#### DATA TO PROCESS

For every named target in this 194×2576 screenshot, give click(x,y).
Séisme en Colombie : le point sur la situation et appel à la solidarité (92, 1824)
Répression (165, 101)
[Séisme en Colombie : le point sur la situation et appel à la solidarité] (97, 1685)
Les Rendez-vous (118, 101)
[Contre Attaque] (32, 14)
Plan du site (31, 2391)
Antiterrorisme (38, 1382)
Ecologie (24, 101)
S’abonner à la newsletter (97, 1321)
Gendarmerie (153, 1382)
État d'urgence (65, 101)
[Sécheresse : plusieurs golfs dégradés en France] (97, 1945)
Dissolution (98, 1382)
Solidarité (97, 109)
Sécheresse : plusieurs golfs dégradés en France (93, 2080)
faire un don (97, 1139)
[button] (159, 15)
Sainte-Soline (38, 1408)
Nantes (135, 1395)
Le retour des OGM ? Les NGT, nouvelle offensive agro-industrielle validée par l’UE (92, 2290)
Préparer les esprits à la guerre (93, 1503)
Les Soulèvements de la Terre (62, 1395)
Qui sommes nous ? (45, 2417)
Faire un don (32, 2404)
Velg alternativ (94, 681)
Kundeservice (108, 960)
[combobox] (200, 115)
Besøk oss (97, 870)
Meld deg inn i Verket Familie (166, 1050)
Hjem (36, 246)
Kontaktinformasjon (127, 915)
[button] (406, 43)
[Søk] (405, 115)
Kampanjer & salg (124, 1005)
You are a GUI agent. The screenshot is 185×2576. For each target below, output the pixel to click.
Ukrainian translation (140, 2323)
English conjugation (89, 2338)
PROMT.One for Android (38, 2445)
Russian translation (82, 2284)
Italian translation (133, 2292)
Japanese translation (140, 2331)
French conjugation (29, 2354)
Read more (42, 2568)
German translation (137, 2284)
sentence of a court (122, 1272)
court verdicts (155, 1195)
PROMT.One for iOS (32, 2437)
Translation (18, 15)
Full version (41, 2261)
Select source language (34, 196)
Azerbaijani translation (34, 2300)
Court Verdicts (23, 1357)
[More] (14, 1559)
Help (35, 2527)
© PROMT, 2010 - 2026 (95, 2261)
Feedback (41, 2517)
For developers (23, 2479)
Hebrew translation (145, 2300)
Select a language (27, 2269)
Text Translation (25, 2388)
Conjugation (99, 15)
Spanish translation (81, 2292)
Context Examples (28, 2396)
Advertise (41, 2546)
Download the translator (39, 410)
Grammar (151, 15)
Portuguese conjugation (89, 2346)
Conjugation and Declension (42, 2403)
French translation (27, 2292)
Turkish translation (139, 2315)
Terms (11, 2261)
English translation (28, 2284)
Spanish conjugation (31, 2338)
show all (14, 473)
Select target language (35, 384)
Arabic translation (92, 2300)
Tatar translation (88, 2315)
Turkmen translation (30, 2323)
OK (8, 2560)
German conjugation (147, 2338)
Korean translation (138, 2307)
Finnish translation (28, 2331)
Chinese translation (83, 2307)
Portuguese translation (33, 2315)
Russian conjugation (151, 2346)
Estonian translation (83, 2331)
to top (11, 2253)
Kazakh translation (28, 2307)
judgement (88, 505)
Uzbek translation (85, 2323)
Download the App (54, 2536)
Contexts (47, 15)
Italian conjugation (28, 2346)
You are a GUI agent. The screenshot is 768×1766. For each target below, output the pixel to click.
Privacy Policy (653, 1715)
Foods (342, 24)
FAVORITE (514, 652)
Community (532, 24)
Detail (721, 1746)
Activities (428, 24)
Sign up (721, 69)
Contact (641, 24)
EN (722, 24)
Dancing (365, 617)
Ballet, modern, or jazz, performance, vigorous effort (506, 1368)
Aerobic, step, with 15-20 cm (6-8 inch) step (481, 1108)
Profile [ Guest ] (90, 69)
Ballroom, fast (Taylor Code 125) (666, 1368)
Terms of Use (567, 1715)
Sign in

########

Copy each entry exactly, leaving every line as it is.

* FINISHED EXERCISE:
For every named target in this 194×2576 screenshot, give click(x,y).
Séisme en Colombie : le point sur la situation et appel à la solidarité (92, 1824)
Répression (165, 101)
[Séisme en Colombie : le point sur la situation et appel à la solidarité] (97, 1685)
Les Rendez-vous (118, 101)
[Contre Attaque] (32, 14)
Plan du site (31, 2391)
Antiterrorisme (38, 1382)
Ecologie (24, 101)
S’abonner à la newsletter (97, 1321)
Gendarmerie (153, 1382)
État d'urgence (65, 101)
[Sécheresse : plusieurs golfs dégradés en France] (97, 1945)
Dissolution (98, 1382)
Solidarité (97, 109)
Sécheresse : plusieurs golfs dégradés en France (93, 2080)
faire un don (97, 1139)
[button] (159, 15)
Sainte-Soline (38, 1408)
Nantes (135, 1395)
Le retour des OGM ? Les NGT, nouvelle offensive agro-industrielle validée par l’UE (92, 2290)
Préparer les esprits à la guerre (93, 1503)
Les Soulèvements de la Terre (62, 1395)
Qui sommes nous ? (45, 2417)
Faire un don (32, 2404)
Velg alternativ (94, 681)
Kundeservice (108, 960)
[combobox] (200, 115)
Besøk oss (97, 870)
Meld deg inn i Verket Familie (166, 1050)
Hjem (36, 246)
Kontaktinformasjon (127, 915)
[button] (406, 43)
[Søk] (405, 115)
Kampanjer & salg (124, 1005)
You are a GUI agent. The screenshot is 185×2576. For each target below, output the pixel to click.
Ukrainian translation (140, 2323)
English conjugation (89, 2338)
PROMT.One for Android (38, 2445)
Russian translation (82, 2284)
Italian translation (133, 2292)
Japanese translation (140, 2331)
French conjugation (29, 2354)
Read more (42, 2568)
German translation (137, 2284)
sentence of a court (122, 1272)
court verdicts (155, 1195)
PROMT.One for iOS (32, 2437)
Translation (18, 15)
Full version (41, 2261)
Select source language (34, 196)
Azerbaijani translation (34, 2300)
Court Verdicts (23, 1357)
[More] (14, 1559)
Help (35, 2527)
© PROMT, 2010 - 2026 (95, 2261)
Feedback (41, 2517)
For developers (23, 2479)
Hebrew translation (145, 2300)
Select a language (27, 2269)
Text Translation (25, 2388)
Conjugation (99, 15)
Spanish translation (81, 2292)
Context Examples (28, 2396)
Advertise (41, 2546)
Download the translator (39, 410)
Grammar (151, 15)
Portuguese conjugation (89, 2346)
Conjugation and Declension (42, 2403)
French translation (27, 2292)
Turkish translation (139, 2315)
Terms (11, 2261)
English translation (28, 2284)
Spanish conjugation (31, 2338)
show all (14, 473)
Select target language (35, 384)
Arabic translation (92, 2300)
Tatar translation (88, 2315)
Turkmen translation (30, 2323)
OK (8, 2560)
German conjugation (147, 2338)
Korean translation (138, 2307)
Finnish translation (28, 2331)
Chinese translation (83, 2307)
Portuguese translation (33, 2315)
Russian conjugation (151, 2346)
Estonian translation (83, 2331)
to top (11, 2253)
Kazakh translation (28, 2307)
judgement (88, 505)
Uzbek translation (85, 2323)
Download the App (54, 2536)
Contexts (47, 15)
Italian conjugation (28, 2346)
You are a GUI agent. The screenshot is 768×1766. For each target below, output the pixel to click.
Privacy Policy (653, 1715)
Foods (342, 24)
FAVORITE (514, 652)
Community (532, 24)
Detail (721, 1746)
Activities (428, 24)
Sign up (721, 69)
Contact (641, 24)
EN (722, 24)
Dancing (365, 617)
Ballet, modern, or jazz, performance, vigorous effort (506, 1368)
Aerobic, step, with 15-20 cm (6-8 inch) step (481, 1108)
Profile [ Guest ] (90, 69)
Ballroom, fast (Taylor Code 125) (666, 1368)
Terms of Use (567, 1715)
Sign in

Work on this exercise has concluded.